Aim of the task - All lines of the material that contain "avatar" must be copied out.

*** Opening Data shown ***

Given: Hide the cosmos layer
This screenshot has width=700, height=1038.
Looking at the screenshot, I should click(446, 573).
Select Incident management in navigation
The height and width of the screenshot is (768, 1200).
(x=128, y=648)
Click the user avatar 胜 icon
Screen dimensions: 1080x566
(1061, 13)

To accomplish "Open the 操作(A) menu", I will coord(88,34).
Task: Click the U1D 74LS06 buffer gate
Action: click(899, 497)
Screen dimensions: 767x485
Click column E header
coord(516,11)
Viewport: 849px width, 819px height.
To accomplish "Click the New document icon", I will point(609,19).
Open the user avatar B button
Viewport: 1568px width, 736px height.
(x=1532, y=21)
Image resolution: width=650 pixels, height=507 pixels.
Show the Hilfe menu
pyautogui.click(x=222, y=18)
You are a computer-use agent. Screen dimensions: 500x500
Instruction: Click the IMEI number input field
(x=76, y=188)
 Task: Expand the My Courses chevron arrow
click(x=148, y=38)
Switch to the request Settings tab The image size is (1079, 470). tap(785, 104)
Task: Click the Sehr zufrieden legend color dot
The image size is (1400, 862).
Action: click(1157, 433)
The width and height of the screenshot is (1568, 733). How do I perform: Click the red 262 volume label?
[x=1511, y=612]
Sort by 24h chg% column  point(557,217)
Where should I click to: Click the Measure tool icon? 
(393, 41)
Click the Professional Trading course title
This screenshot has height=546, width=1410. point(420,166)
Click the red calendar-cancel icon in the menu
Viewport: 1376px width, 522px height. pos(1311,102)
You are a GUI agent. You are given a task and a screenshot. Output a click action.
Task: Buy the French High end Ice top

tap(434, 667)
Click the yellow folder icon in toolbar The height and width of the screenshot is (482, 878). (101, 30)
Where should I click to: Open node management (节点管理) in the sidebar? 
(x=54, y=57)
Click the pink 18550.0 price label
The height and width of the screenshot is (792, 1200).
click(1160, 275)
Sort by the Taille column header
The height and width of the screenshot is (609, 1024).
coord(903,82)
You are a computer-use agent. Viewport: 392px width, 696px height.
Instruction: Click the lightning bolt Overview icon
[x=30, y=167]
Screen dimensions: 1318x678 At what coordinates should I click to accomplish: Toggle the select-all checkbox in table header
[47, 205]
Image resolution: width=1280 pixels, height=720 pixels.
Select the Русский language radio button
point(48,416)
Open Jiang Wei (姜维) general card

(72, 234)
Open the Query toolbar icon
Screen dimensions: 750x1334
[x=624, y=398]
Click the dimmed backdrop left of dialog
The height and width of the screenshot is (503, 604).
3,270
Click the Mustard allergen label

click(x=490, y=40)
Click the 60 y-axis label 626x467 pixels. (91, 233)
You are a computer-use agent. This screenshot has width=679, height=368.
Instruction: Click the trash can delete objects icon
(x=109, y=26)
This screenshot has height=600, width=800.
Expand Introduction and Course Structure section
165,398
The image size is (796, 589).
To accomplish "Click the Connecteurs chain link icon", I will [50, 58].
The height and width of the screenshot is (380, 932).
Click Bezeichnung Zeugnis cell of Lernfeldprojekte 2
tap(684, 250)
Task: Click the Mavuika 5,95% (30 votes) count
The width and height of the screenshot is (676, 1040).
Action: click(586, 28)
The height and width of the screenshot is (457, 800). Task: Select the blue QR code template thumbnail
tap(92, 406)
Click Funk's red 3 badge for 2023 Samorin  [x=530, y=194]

*** Closing Data shown ***

Expected answer -
Click the user avatar 胜 icon
Open the user avatar B button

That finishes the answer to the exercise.